For a whole week the digital doors of their NITE hotel opened, offering custom made micro performances and small-scale art exhibitions to visitors. The main element was however on the broadcasting of the Before/ After world premiere.
At first, I was rather skeptical about the online version of their play. I was concerned that being at home instead of in a real theater, looking at my laptop screen, might diminish the overall experience. Are the performers going to manage to bring across their message, nonetheless? “It’s hard to capture movements with the camera, as you’re limited by the frame of the lens”, confirms Roni Haver co-owner of the dance company Club Guy & Roni.
However, I must say that I was blown away by the actors’ performance, which was recorded with nine cameras, a few hours before theaters closed. In all of their work Roni Haver and Guy Weizman focus on contemporary subjects with the goal to inspire, confront and move their audiences, something I think they also managed to pull off with their most recent production.
Before/After by NITE
So, what is Before/After really about? The play takes you on a journey through the daily lives of ordinary people like you and me, telling a story of how a single event changes absolutely everything. What I thought was especially fascinating was that all of their stories were skillfully intertwined with each other.
For example, one of the characters, a lady in her 30s, cheated on her boyfriend after being in a committed relationship for eleven years. This story was then further elaborated by one of the other actors, narrating what’s going through the woman’s mind as she’s going back home to her boyfriend she had just deceived.
I thought this was cleverly done and to me personally this way of telling the story illustrated how all of our lives are connected with each other in some way. One of the things that impressed me most was that all performers played multiple roles. “The preparations for the show were extensive. In total it took us ten weeks to prepare”, Dutch actress Sarah Janneh told me during an interview we had before Corona, which feels like a lifetime ago.
While the play’s plot may be dealing with a simple matter, this is also what makes this performance special. The drama that is shown on stage is relatable to everyone, making Before/After a relevant and touching piece. The production’s relevance was especially reflected in one plot line, which dealt with an aggressive, poisonous disease that is invisible and takes over everything.

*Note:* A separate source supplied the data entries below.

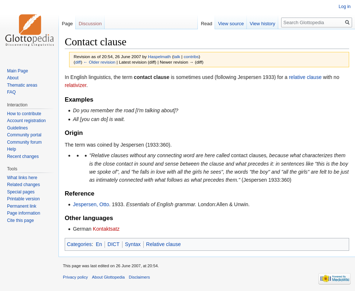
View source (231, 23)
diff (77, 62)
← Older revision (99, 62)
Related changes (23, 184)
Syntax (133, 244)
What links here (22, 177)
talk (177, 56)
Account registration (26, 120)
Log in (345, 6)
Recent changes (23, 156)
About (12, 77)
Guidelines (17, 128)
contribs (191, 56)
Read (206, 23)
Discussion (90, 23)
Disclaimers (139, 277)
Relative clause (163, 244)
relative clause (305, 77)
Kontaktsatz (106, 229)
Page (67, 23)
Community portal (24, 134)
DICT (113, 244)
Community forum (24, 142)
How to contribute (24, 113)
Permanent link (21, 206)
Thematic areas (22, 85)
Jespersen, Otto (91, 204)
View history (262, 23)
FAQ (11, 92)
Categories (79, 244)
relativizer (75, 85)
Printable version (23, 198)
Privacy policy (75, 277)
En (99, 244)
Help (11, 149)
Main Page (17, 70)
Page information (23, 213)
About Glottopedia (108, 277)
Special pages (20, 191)
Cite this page (20, 220)
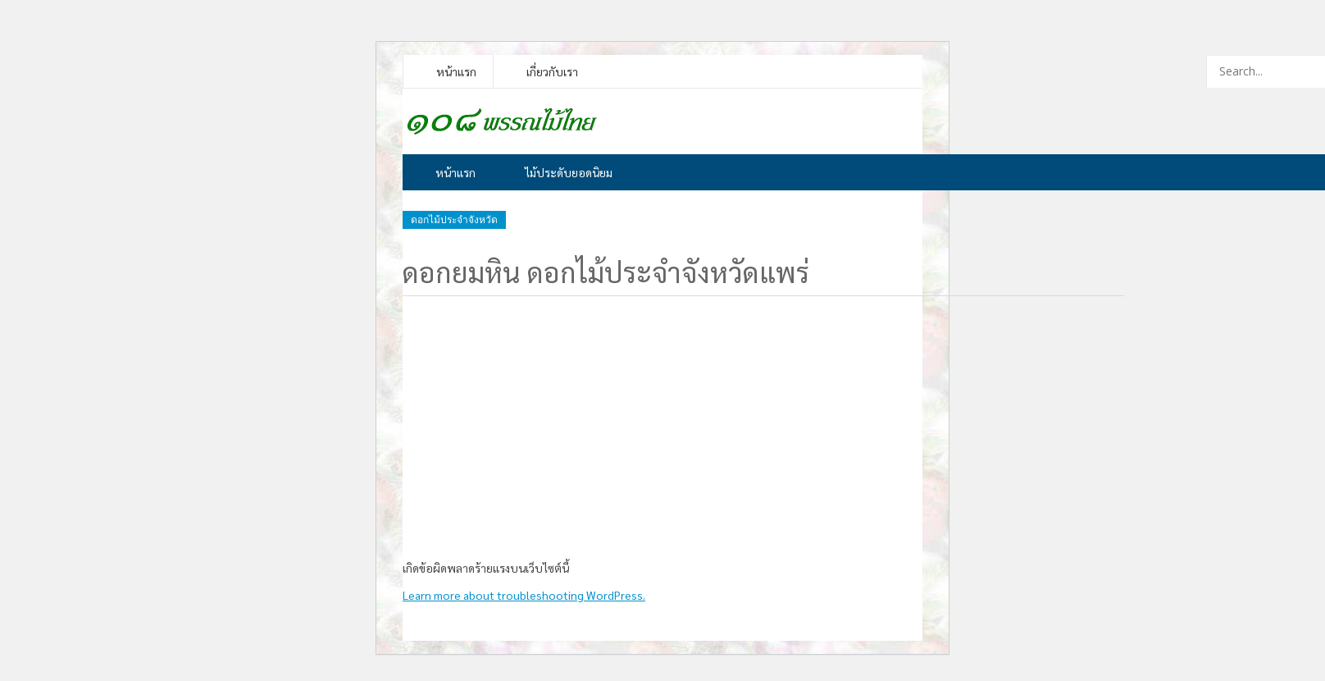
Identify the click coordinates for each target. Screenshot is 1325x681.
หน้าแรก (456, 71)
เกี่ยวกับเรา (552, 71)
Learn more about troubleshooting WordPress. (524, 594)
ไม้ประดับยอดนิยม (568, 172)
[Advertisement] (763, 424)
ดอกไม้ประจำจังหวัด (454, 220)
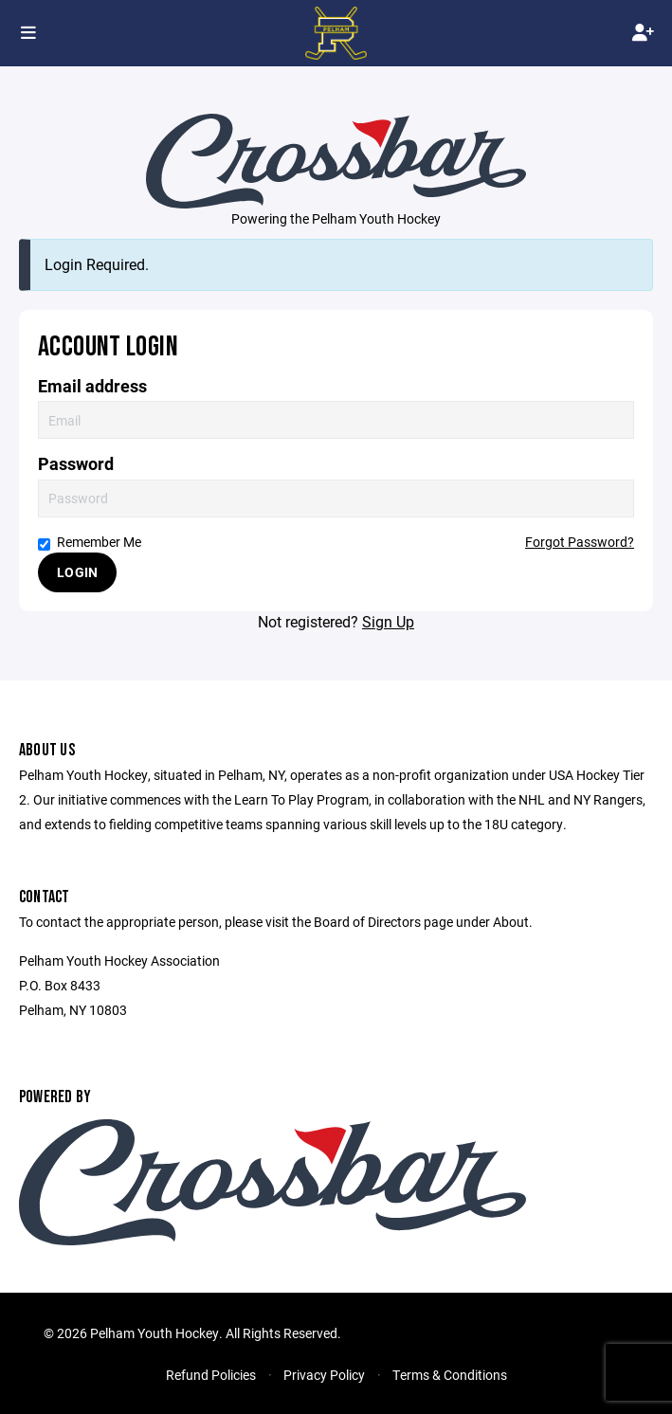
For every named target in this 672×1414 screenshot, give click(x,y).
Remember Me (89, 542)
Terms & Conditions (449, 1375)
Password (76, 464)
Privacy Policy (324, 1375)
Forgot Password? (579, 542)
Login (77, 572)
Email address (92, 386)
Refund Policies (211, 1375)
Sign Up (388, 621)
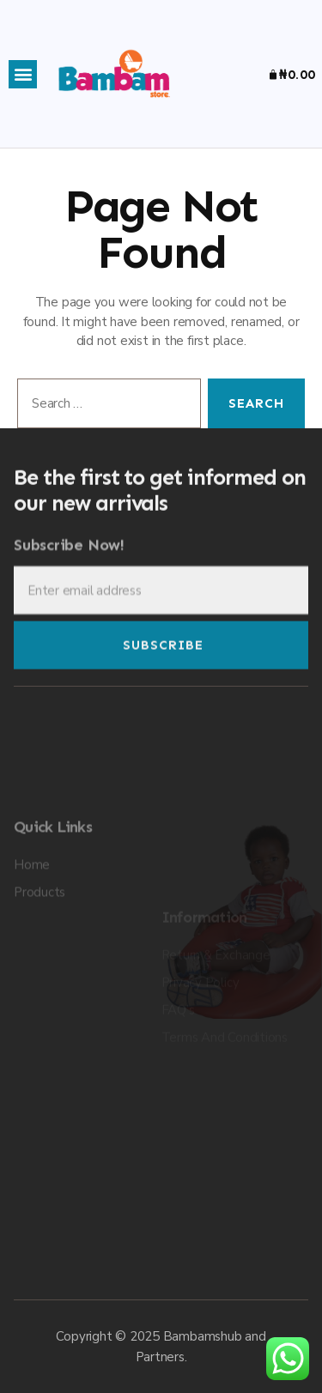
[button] (23, 74)
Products (39, 959)
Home (32, 932)
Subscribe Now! (69, 562)
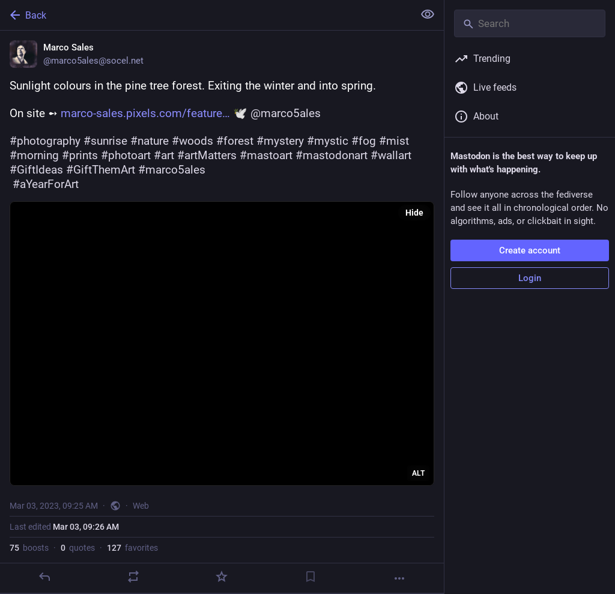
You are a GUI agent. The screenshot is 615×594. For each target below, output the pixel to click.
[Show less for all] (427, 14)
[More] (399, 578)
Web (141, 506)
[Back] (205, 15)
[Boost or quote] (133, 576)
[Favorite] (221, 576)
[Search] (529, 23)
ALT (418, 473)
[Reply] (44, 576)
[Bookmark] (310, 576)
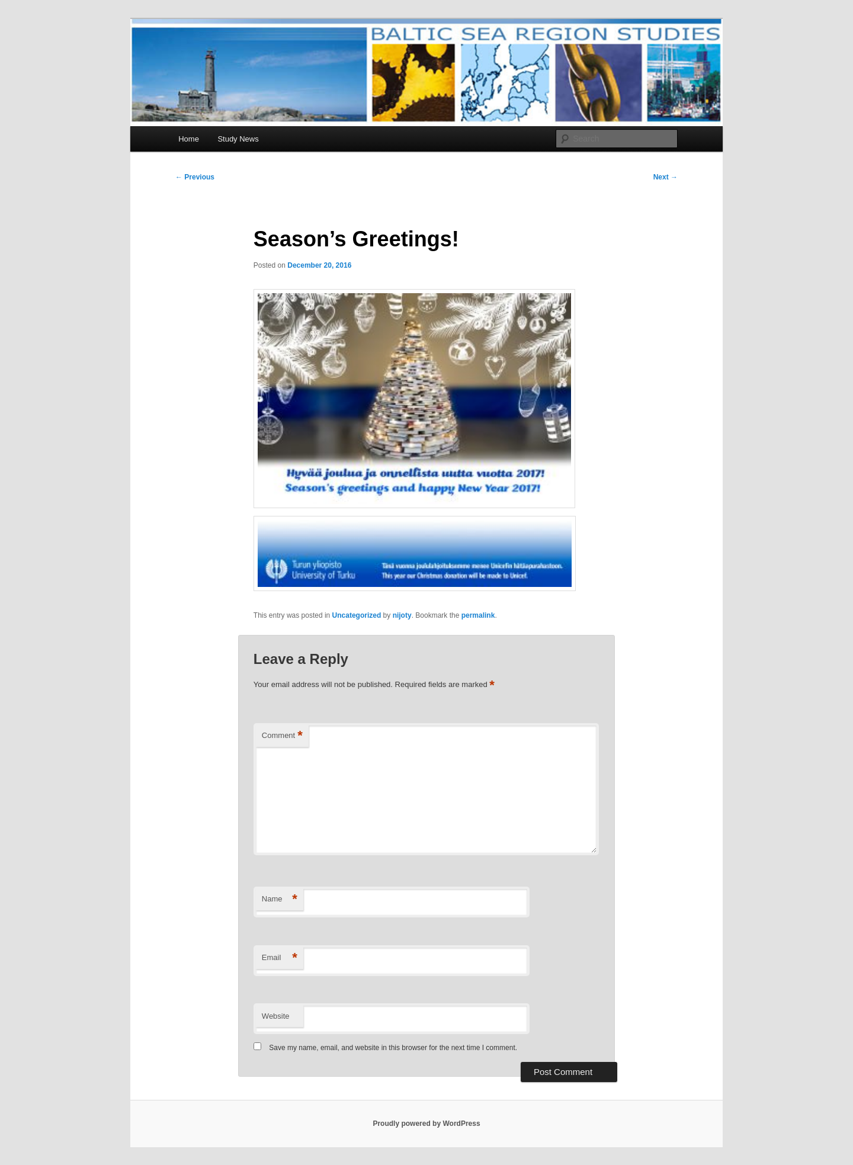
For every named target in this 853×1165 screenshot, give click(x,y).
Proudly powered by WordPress (426, 1123)
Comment (282, 735)
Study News (237, 138)
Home (188, 138)
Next (665, 177)
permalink (478, 615)
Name (279, 899)
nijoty (402, 615)
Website (276, 1016)
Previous (194, 177)
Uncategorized (356, 615)
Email (279, 958)
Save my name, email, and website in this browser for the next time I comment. (393, 1048)
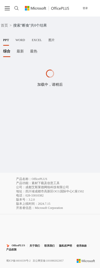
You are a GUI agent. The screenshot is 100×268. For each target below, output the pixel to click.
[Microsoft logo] (86, 261)
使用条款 (81, 245)
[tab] (6, 40)
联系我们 (49, 245)
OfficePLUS (18, 245)
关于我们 (35, 245)
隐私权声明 (65, 245)
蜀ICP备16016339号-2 (18, 260)
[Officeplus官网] (47, 8)
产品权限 (11, 249)
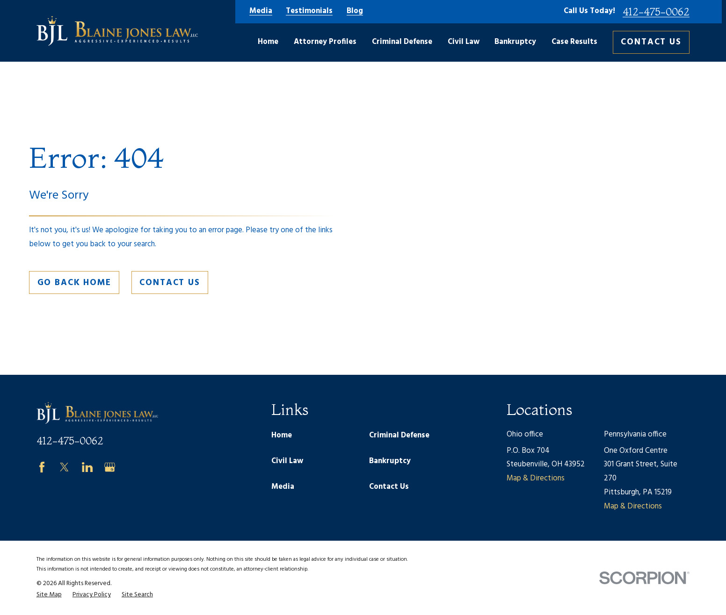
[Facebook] (41, 467)
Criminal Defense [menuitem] (402, 42)
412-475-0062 (656, 12)
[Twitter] (64, 467)
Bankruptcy (390, 461)
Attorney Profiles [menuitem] (325, 42)
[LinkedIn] (87, 467)
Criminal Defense (399, 435)
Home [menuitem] (268, 42)
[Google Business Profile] (109, 467)
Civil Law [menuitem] (463, 42)
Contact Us (651, 42)
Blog (355, 11)
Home (281, 435)
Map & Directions (536, 478)
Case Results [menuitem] (574, 42)
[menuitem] (49, 595)
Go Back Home (74, 283)
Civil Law (287, 461)
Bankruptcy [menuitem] (515, 42)
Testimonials (309, 11)
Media (260, 11)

Painfully relatable, isn’t it?
They referred to it as ‘the organism’, which was being fought by one of the characters called ‘the hunter’. As with all of their plays, this NITE production also doesn’t have a real, linear plot, which made it tricky to follow at times, but it for sure adds to the idea that life is freaking random sometimes. “As per usual, this piece is not straightforward, we want to leave the thinking to our audience”, says director Guy Weizman.
I love how dynamic the play was, despite the fact that I didn’t get to see the actors perform in real life. Different acts were shown parallel to each other, which really added to the depth of the story. While some actors were on the main stage, another scene was shown on a big monitor that hung above them.
I thought one of the highlights was the dancer’s performance, which was out of this world. At one point they were all laying on the floor, with a camera above them, capturing their extremely well-timed and controlled movements. It was a real trip and looked like a human mandala. However, unfortunately the quality of the recording didn’t do their performance justice.
All in all, the producers truly managed to pull off a layered, interactive event that made you forget for a second that you’re at home in bed and not in a theater. Using Zoom to broadcast the play instead of just uploading a video somewhere was a smart choice, because it added to that feeling of watching something together with other people, despite being in isolation – It created a ‘new togetherness’ as the producers call it. We could feel it from under the warm blankets.